Twitter bans pro-Trump meme maker for copyright violations
A conservative social media user whose far-right memes have been praised and reposted by President Donald Trump has been kicked off Twitter for repeated copyright violations.
Logan Cook, a Kansas man who posts under the name Carpe Donktum, was permanently banned from the platform Tuesday night, days after he posted a video criticizing CNN that used doctored footage from the news channel.
The clip, which Trump retweeted last week, used footage from a CNN story from last year about the friendship of two toddlers, one Black and one white. Cook doctored the clip, set it to ominous music, and inserted a fake misspelled CNN caption reading “Terrified todler runs from racist baby,” then a clip from the original video before showing the message “America is not the problem. Fake news is the problem.”

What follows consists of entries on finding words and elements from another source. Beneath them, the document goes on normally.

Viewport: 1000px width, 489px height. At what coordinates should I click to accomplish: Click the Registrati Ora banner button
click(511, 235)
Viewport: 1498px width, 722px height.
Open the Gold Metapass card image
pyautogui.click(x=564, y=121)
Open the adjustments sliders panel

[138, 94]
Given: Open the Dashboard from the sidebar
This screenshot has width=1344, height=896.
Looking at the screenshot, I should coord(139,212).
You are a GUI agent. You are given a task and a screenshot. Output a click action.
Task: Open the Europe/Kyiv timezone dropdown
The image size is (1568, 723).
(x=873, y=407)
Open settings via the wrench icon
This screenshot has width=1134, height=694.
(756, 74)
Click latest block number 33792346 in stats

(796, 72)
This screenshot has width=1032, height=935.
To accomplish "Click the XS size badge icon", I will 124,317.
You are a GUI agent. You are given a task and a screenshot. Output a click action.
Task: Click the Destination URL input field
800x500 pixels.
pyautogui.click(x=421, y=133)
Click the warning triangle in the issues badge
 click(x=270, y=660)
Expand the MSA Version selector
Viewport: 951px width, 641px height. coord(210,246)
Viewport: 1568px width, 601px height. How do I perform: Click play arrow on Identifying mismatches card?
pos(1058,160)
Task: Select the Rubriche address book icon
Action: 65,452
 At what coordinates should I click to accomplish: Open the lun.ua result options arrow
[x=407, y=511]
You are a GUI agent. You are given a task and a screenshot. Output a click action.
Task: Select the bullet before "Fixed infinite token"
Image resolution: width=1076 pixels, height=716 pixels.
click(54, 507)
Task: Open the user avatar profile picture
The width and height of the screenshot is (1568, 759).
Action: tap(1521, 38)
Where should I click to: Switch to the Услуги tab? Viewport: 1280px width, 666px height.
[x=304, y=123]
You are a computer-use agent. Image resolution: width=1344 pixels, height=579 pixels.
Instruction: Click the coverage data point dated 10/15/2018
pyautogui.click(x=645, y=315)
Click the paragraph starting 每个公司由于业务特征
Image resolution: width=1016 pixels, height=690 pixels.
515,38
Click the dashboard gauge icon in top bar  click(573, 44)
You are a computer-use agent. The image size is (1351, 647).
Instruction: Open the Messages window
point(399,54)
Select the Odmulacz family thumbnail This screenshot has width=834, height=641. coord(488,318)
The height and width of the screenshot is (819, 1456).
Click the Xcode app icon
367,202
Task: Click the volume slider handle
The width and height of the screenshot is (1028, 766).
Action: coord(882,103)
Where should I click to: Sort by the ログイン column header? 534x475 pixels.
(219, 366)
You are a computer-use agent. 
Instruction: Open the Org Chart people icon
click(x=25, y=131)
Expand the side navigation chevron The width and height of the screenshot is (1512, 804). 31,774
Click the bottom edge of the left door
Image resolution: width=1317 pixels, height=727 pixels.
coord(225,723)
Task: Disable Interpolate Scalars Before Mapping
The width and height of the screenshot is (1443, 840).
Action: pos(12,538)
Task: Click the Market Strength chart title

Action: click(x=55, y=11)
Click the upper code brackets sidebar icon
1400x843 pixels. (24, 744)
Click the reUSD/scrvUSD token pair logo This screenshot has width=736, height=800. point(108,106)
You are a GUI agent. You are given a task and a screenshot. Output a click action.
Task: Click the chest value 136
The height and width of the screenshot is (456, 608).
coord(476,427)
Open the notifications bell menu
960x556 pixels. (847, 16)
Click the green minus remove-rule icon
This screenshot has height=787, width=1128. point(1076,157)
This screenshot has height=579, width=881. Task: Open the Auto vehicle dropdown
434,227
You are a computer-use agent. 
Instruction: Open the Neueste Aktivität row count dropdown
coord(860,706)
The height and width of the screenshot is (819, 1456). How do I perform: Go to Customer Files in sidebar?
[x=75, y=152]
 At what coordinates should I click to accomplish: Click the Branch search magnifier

Twitter later placed a “manipulated media” warning label on the clip.
Cook, who also posts his work to other platforms and websites, did not respond to messages seeking comment on Wednesday. In a statement posted online, however, he denied violating Twitter's copyright rules and said he is being censored.
Cook's account has been temporarily suspended multiple times in the past for violations of Twitter's copyright rules. He was also suspended for eight days last year for posting a video depicting Trump as a cowboy attacking CNN journalist Jim Acosta.
Twitter rules prohibit Cook from creating a new account to replace the old one, which had more than 270,000 followers at the time of the suspension.
Trump often retweeted Cook, who had emerged as a prominent creator of right-wing memes that uses humor, often dark, to condemn journalists and those who have criticized the president. Trump called Cook a “genius” during a meeting last year at the White House.
Trump has himself run afoul of Twitter's rules. In March the platform placed the “manipulated media” warning on a video of Joe Biden shared by Trump.
Last month, Trump lashed out at the company after it added fact-check warnings to two of his tweets on mail-in voting. Following that back-and-forth the president vowed to add new regulations to rein in social media companies — an idea dismissed by constitutional law experts as legally difficult.